Surrogacy is an arrangement between a gestational mother and a person or couple (the intended parents) for whom she carries and births a child. It can be an appealing option for people dealing with infertility or other health issues, as well as for those who face legal barriers to parenting due to discriminatory laws based on their sexual orientation or marital status. Yet many people know very little about how surrogacy is practiced and the impact it has on all those involved.
International commercial surrogacy is an arrangement between a gestational mother and intended parents that live in different countries. It tends to attract attention when something “sensational” makes its way into news headlines. In 2007, for example, when Oprah Winfrey trotted out a gestational mother from India, viewers vigorously nodded at her “win-win” description of the practice. Then came Gammy, a less palatable tale of a baby birthed by a Thai gestational mother for Australian intended parents, who earned universal outrage when they rejected him because of a diagnosis of Down syndrome. The Nepal earthquake followed, leaving people conflicted by troubling footage of Israeli intended parents and their surrogacy-delivered babies airlifted to safety by the Israeli government, while the gestational mothers were left behind.
These incidents exposed, briefly, the complicated nature of surrogacy and the benefits and harm to those involved – intended parents, gestational mothers, and the children. Coverage and conversation eventually faded, despite the efforts of activists and researchers who document the risks and advocate for changes in how surrogacy agreements are designed.
This is poised to change with a new anthology, “Babies for Sale? Transnational Surrogacy, Human Rights and the Politics of Reproduction,” published by the U.K. publisher Zed Books in March 2017.
The willingness of Zed, a platform for marginalized voices across the globe, to take on international commercial surrogacy promises to bring the issue squarely back in the public’s eye. “Babies for Sale?,” edited by Miranda Davies, features more than 30 activists and scholars from around the world, and offers the first genuinely international study of the impact of commercial surrogacy.
The book has received much advance praise. Katrina Trimmings of the University of Aberdeen believes it “adds an entirely new dimension to the debate on the ethics of cross-border commercial surrogacy.” Donna Dickenson of the University of London (Emeritus) applauds it for “transcending the usual rhetoric of reproductive choice and free markets” and challenging the notion that international commercial surrogacy is a “win-win” for everyone. Marcy Darnovsky at the Center for Genetics and Society adds that “Babies for Sale?” will challenge us to ask the hard question, the “elephant in the room,” on whether international commercial surrogacy will ever be ethical.
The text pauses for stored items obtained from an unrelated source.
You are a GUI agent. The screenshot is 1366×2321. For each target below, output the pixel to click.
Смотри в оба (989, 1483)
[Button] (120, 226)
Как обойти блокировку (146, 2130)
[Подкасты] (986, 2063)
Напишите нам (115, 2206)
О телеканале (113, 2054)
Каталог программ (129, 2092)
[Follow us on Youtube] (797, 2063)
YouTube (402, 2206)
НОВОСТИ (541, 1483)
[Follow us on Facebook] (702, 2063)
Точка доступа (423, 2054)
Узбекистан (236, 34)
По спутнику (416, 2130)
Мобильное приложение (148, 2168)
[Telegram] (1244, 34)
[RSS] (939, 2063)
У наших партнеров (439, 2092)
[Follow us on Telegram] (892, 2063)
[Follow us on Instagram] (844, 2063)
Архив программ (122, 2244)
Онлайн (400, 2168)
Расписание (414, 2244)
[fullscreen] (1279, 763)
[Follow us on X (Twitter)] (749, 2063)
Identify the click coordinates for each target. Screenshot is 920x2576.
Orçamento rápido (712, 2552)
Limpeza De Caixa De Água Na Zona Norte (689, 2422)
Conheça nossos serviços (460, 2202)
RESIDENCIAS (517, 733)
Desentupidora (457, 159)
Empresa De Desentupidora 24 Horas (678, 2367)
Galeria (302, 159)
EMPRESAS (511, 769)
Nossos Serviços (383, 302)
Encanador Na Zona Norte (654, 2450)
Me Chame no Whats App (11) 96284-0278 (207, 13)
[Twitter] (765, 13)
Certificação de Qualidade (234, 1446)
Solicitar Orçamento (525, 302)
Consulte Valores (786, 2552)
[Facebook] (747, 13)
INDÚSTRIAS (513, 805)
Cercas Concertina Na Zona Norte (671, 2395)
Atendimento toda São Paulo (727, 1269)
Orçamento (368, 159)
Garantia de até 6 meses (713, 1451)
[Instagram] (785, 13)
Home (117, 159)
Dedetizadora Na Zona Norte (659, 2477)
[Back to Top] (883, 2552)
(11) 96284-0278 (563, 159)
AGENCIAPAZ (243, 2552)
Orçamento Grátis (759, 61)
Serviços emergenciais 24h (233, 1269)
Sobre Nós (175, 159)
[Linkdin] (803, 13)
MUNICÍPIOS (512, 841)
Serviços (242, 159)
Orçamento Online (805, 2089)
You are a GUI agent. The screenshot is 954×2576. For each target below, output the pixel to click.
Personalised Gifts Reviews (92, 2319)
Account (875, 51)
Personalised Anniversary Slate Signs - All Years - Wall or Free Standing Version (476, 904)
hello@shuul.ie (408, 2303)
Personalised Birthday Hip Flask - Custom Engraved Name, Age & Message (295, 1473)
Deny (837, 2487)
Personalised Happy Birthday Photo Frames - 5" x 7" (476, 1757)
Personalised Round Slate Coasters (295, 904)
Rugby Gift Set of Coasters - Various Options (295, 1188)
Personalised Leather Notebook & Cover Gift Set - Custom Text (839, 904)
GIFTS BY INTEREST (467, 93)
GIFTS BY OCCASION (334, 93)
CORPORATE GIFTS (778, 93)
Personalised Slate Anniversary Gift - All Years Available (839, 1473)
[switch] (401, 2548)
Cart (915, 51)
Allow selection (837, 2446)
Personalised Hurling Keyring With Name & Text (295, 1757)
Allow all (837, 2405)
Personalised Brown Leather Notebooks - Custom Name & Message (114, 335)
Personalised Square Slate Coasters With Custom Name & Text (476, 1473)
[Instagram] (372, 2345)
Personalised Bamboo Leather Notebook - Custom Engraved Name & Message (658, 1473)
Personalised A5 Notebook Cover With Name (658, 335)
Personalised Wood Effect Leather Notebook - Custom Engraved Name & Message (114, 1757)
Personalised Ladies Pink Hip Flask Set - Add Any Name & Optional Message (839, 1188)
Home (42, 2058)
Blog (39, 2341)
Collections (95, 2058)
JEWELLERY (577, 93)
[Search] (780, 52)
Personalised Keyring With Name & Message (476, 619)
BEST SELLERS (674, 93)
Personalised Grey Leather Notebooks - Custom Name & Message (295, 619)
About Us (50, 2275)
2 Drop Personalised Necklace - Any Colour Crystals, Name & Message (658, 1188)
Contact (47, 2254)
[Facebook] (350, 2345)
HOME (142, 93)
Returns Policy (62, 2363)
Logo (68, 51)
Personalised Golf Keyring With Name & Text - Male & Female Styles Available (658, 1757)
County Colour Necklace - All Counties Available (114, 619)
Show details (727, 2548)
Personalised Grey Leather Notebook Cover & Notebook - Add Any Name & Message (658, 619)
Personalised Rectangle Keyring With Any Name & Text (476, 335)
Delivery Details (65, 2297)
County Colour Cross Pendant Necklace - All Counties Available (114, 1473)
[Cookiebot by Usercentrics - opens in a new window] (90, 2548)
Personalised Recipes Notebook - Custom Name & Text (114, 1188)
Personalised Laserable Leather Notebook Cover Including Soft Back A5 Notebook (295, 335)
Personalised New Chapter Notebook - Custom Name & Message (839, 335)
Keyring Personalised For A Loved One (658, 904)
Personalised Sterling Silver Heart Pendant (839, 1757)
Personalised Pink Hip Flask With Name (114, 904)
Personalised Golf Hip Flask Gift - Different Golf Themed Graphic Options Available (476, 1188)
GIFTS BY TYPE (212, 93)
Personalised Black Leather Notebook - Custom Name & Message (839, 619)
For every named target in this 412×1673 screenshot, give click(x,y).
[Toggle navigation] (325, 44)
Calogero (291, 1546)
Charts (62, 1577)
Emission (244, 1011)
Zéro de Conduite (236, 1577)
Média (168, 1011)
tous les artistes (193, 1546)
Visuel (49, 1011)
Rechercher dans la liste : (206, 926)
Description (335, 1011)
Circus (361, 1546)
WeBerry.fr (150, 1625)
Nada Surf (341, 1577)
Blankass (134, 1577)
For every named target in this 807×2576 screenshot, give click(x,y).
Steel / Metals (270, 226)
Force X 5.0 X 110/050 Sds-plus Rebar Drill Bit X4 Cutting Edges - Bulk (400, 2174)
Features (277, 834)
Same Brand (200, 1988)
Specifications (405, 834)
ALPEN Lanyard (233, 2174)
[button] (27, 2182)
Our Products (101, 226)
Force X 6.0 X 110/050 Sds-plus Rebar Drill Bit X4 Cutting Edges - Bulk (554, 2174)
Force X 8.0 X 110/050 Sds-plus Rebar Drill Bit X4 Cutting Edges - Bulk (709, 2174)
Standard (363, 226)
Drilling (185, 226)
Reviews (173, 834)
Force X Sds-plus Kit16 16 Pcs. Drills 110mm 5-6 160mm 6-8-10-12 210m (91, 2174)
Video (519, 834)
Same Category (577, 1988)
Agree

Sally Whelan, my colleague at Our Bodies Ourselves, and I are contributors to the anthology. In a chapter titled “Frequently Unasked Questions: Understanding and Responding to Gaps in Public Knowledge of International Surrogacy Practices Worldwide,” we evaluate the quality of the information available to people considering international surrogacy arrangements, most of which is developed by entities that facilitate and benefit from the practice. We also introduce the book’s readers to Surrogacy360, OBOS’s new online clearinghouse on international commercial surrogacy.
Launched in December 2016, Surrogacy360 provides factual, transparent, and peer reviewed information on the practice. Gina Maranto, co-director of the Ecosystem Science and Policy program at University of Miami, author of “Quest for Perfection: The Drive to Breed Better Human Beings,” and adviser to Surrogacy360, calls the website “a vital and welcome contribution” that allows people to obtain “clear, balanced, and medically accurate information to help in making decisions about surrogacy.”
As focus on the unregulated practice of international commercial surrogacy waxes and wanes, contributions such as “Babies for Sale?” and Surrogacy360 will help keep attention on less sensational and more grounded information, information driven by academic and field-based research and not profit. We hope these resources will educate both people considering international commercial surrogacy and the wider public about the inherent risks to all participants in surrogacy arrangements, and encourage them to join a global call to action for improved practices. Only then will surrogacy have the potential to truly be a “win-win” for everyone.